----- Supplied text -----

There are two things that this local emphasis does not imply. First, I do not advocate for protectionist trade policy, and I certainly do not advocate for the “America-first” economic sensibilities that dominate a portion of Republican party ideology. It is simplistic to assume that a nation’s economy exists on a one-dimensional spectrum: either globalist and without tariffs, or myopically local and completely protected from foreign competition. Rather, a country can relate to the global economy in a number of ways, leveraging the gains from international trade for a variety of purposes. I am not arguing for a shift away from trade, only for a reprioritization of local industry — and the resulting culture — over and against global concerns. After all, each of us is, first and foremost, a local creature. Why should we care about the state of something like the global economy if the neighborhoods we live in and the jobs we work are not healthy and resilient to crises? 

Second, I recognize that global markets seem to provide resiliency against local crises like droughts, crop failures or industrial accidents. When a particular firm or local industry faces a crisis, goods from elsewhere in the world can provide stopgap support. Though the global market appears to be the hero of this scenario, it is also, in significant ways, the villain. Take, for example, the recent national baby formula shortage caused by a flood at a Michigan factory. This local incident metastasized into a national disaster because of the specialization caused by global markets: The majority of America’s baby formula was produced by one plant in one town. A local orientation in baby formula production would have many plants that serve specific regions of the country, thereby offering redundancy and resiliency if any one of the plants fails. In this sense, bigger is not always better. A perfectly integrated global market will transmit crises across the globe, whereas a series of smaller regional markets will provide a buffer against those crises.

-----

- Activities -
• a. Check each statement against the passage on local industry and answer yes or no, quoting the words from the passage that decide it. (i) The author argues for a shift away from trade. (ii) The baby formula shortage began with a flood at a Michigan factory. (iii) The author holds that bigger is always better.
• b. Answer these questions from the passage on local industry:
(i) What does the author say each of us is, first and foremost?
(ii) Which local crises are named as ones that global markets seem to guard against?
(iii) What produced the majority of America's baby formula?
• c. Carry on the passage on local industry, starting after its final sentence.

----- Source material -----

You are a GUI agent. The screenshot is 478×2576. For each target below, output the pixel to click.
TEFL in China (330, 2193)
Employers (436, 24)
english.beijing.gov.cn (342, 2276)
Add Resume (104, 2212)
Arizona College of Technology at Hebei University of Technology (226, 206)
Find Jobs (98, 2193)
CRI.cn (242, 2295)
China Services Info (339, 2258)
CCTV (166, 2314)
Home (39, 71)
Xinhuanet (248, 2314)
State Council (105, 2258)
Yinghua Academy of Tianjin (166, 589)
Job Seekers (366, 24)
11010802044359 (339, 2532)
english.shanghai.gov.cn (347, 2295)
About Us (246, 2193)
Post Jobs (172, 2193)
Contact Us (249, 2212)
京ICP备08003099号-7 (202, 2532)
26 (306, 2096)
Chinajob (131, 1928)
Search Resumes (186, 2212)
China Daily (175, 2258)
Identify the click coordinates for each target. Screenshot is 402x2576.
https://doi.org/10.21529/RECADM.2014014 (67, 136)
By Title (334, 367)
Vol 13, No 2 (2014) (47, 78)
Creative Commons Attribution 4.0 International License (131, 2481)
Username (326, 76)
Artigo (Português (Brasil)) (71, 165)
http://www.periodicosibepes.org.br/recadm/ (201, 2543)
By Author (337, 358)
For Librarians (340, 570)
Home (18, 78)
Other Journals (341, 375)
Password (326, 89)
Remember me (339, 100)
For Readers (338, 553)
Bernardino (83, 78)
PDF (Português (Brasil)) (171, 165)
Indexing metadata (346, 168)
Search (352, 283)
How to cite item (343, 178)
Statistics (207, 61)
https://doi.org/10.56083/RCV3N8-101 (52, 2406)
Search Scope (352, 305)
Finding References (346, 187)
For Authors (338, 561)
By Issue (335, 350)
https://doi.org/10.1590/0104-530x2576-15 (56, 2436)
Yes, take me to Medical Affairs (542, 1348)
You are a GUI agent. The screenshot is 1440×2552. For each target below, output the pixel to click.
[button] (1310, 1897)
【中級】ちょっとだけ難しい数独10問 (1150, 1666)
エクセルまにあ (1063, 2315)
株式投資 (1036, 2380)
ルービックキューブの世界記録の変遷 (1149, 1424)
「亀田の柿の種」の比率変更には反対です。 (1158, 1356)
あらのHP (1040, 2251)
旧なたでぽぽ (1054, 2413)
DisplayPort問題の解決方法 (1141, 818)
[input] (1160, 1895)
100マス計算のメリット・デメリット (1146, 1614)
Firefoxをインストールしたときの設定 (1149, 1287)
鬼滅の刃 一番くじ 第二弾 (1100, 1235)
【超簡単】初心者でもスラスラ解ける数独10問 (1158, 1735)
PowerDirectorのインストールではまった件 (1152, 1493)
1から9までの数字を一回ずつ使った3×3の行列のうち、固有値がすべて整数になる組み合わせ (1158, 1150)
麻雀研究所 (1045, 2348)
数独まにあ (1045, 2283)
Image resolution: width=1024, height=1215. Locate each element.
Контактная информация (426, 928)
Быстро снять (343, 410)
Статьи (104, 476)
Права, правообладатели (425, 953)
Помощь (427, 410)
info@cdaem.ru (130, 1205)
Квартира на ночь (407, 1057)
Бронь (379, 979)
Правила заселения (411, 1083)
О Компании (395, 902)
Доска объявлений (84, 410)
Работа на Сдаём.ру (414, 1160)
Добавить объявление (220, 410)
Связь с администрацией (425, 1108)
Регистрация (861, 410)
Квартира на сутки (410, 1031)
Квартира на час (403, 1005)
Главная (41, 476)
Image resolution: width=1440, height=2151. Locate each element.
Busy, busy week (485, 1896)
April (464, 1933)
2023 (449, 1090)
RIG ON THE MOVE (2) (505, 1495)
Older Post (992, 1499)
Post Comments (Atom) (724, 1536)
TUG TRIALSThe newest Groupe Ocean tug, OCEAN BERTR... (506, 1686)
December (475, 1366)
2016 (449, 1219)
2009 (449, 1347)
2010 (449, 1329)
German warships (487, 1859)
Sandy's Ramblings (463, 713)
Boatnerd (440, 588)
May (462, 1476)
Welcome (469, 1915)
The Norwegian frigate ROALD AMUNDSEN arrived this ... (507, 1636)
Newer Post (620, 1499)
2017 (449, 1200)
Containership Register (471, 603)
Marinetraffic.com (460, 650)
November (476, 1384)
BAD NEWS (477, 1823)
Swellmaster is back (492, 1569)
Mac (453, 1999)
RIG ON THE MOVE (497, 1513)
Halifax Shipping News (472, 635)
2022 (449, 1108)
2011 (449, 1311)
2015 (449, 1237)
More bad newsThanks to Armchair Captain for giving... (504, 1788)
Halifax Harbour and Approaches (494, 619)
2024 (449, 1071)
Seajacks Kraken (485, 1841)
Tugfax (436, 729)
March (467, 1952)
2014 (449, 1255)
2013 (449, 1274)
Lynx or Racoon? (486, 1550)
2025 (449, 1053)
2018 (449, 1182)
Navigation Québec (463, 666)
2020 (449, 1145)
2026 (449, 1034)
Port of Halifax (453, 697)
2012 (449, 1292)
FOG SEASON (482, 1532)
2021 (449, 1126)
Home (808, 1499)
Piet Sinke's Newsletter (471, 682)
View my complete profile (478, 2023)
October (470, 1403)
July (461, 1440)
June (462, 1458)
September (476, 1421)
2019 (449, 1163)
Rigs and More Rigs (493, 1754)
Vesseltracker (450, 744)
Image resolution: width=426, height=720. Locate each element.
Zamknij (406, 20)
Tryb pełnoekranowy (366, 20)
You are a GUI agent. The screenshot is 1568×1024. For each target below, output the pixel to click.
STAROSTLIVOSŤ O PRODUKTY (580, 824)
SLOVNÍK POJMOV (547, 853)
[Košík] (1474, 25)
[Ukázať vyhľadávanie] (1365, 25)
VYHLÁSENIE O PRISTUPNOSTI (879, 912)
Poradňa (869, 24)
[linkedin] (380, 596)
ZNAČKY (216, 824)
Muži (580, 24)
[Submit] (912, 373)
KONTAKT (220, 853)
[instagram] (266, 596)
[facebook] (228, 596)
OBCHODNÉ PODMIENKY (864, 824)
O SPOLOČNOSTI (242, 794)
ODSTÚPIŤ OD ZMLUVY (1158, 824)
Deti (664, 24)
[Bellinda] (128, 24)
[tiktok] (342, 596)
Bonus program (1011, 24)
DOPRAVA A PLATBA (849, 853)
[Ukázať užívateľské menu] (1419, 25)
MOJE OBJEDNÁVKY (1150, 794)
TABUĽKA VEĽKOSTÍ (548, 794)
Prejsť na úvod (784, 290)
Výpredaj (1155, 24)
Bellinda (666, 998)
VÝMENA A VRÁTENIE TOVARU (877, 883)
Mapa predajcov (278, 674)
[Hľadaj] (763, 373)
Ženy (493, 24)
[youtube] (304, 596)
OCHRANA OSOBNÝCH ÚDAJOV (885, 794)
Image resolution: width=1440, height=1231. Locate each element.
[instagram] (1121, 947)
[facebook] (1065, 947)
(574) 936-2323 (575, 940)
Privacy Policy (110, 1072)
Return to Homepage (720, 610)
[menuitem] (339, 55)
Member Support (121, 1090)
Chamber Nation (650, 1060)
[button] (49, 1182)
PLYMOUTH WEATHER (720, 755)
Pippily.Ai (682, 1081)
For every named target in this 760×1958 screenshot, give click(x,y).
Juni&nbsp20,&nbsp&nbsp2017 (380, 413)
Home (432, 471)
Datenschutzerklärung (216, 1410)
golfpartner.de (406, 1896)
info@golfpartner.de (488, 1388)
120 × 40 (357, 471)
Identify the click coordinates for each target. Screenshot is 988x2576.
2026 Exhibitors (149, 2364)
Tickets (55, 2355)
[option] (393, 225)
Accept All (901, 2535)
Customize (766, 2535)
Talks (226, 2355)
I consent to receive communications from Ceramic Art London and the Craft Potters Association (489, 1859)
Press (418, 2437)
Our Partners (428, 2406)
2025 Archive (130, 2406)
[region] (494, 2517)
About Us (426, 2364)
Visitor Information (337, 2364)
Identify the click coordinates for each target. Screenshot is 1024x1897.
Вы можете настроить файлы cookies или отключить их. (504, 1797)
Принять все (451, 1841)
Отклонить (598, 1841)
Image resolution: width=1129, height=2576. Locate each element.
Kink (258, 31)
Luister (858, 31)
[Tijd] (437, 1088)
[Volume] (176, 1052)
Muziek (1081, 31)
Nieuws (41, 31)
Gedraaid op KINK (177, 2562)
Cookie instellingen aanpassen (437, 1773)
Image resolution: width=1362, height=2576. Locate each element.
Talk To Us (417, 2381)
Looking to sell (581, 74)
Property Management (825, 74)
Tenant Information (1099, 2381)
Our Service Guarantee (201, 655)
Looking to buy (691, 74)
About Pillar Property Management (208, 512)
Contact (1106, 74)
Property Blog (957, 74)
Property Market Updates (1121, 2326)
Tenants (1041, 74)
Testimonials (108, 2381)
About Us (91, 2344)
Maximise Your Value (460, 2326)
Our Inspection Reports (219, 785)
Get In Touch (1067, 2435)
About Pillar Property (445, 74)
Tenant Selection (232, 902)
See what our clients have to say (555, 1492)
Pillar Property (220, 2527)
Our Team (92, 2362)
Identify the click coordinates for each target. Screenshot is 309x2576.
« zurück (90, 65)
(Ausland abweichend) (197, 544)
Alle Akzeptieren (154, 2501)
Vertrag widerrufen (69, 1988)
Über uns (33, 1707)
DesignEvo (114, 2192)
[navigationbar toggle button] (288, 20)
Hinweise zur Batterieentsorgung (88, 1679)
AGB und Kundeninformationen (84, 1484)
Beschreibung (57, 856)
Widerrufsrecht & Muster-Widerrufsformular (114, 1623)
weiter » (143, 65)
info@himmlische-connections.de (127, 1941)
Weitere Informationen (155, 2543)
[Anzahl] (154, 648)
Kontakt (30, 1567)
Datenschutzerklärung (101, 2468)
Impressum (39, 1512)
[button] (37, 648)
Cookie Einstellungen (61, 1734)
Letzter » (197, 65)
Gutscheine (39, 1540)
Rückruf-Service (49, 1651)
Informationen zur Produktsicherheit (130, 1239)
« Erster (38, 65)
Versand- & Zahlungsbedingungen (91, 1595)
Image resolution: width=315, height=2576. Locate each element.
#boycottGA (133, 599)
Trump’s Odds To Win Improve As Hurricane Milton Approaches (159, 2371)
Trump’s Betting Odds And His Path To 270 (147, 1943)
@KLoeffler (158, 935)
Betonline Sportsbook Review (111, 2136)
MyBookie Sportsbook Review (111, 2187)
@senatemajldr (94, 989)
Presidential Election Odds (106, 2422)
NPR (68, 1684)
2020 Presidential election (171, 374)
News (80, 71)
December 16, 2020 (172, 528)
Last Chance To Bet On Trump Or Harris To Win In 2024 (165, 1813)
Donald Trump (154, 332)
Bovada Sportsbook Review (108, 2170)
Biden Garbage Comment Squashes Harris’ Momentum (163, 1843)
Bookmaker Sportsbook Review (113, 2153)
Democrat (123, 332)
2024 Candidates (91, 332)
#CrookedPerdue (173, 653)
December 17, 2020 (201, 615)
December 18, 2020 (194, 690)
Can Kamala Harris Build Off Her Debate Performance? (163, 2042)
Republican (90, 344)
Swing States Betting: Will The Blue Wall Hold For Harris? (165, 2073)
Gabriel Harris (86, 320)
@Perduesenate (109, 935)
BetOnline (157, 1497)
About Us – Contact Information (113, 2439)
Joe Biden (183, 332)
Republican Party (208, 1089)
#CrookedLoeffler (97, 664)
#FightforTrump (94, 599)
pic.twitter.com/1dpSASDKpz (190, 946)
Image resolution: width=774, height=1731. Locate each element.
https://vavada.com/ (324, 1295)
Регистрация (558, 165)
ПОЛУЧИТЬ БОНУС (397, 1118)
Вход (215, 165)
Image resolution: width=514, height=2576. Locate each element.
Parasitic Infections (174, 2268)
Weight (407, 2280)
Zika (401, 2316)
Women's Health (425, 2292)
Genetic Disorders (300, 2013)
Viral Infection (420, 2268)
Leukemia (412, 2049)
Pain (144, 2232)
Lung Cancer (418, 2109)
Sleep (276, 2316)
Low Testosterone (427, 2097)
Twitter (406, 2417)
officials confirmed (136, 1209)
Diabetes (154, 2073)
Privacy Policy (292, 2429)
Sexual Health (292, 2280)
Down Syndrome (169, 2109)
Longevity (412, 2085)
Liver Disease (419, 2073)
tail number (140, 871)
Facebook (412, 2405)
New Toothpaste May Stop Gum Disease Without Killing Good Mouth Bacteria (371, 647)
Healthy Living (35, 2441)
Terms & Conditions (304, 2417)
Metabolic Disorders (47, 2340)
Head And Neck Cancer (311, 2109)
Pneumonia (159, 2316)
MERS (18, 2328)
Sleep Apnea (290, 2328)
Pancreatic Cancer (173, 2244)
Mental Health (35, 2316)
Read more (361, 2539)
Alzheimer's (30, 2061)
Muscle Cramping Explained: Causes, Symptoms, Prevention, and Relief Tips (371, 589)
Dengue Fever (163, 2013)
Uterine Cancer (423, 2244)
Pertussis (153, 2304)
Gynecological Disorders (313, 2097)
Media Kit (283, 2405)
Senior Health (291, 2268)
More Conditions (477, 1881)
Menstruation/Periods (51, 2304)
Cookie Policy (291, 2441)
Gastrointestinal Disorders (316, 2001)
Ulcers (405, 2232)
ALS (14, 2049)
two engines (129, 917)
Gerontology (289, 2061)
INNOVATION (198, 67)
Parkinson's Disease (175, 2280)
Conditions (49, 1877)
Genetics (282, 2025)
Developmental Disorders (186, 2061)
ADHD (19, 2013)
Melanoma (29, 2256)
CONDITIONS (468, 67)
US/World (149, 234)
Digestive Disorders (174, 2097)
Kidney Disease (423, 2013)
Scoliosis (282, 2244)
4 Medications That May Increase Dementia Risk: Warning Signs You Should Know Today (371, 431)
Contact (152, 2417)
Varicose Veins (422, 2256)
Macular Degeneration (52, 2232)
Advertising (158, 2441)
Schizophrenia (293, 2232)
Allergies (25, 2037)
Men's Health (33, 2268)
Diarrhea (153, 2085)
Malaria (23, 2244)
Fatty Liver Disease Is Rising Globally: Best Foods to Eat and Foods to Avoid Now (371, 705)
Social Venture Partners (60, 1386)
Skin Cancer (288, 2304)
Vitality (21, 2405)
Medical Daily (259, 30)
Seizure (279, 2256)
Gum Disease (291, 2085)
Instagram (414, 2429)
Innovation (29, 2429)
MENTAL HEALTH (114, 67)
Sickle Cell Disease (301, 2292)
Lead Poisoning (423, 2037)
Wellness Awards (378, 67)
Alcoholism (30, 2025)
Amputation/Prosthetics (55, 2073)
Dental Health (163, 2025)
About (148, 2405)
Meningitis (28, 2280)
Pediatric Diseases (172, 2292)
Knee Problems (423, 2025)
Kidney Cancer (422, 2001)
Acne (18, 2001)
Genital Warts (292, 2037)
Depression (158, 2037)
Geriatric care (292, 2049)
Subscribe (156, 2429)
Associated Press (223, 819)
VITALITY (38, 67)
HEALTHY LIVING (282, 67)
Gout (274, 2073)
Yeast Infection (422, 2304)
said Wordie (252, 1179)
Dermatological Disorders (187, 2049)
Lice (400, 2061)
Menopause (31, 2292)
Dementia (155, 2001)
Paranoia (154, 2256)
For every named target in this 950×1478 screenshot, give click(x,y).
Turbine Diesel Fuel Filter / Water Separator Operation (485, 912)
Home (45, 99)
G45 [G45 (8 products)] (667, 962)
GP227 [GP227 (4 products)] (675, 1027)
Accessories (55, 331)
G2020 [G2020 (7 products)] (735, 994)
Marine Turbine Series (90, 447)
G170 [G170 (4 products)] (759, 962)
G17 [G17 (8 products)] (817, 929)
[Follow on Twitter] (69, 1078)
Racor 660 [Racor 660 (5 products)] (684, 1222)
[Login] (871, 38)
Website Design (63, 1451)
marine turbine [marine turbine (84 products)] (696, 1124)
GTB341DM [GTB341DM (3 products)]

-----

- Solved problems -
• a.
(i) No: "I am not arguing for a shift away from trade"
(ii) Yes: "the recent national baby formula shortage caused by a flood at a Michigan factory"
(iii) No: "In this sense, bigger is not always better."

• b.
(i) A local creature.
(ii) Droughts, crop failures or industrial accidents.
(iii) One plant in one town.

• c.
The question remains: how do we achieve this local reorientation? It may well be the case that globalization damages local culture, but is there a better solution? To these questions, I have no magic wand. Mandating a local reorientation via tariff policy would only cause undue pain for all involved. Any long-lasting solution can only really come through a change in consumer preferences. The pandemic represents an opportunity to reorient our consumption towards local options, which are — at least for the moment — increasingly cost-effective compared to global goods.

Berry takes the long view with this solution. He understands that this local reorientation does not serve immediate financial interests, but rather fosters a set of economic conditions that will withstand the test of time. He compares the work of a local economy to that of a forest topsoil: It slowly collects leaves and pine needles, preserving local resources and, over time, returning those resources to the roots below. Soil, Berry wrote, “[does] in a passive way what a human community must do actively and thoughtfully.” A community must “build soil, and build that memory of itself — in lore and story and song — that will be its culture.” By maintaining a local economic orientation, a community preserves and regenerates those pieces of itself that are most valuable. A community must “build soil” in its day-to-day life, by buying and selling and recycling its resources over and again within itself. In doing so, it preserves a collective memory of culture that will last as surely as the trees stand.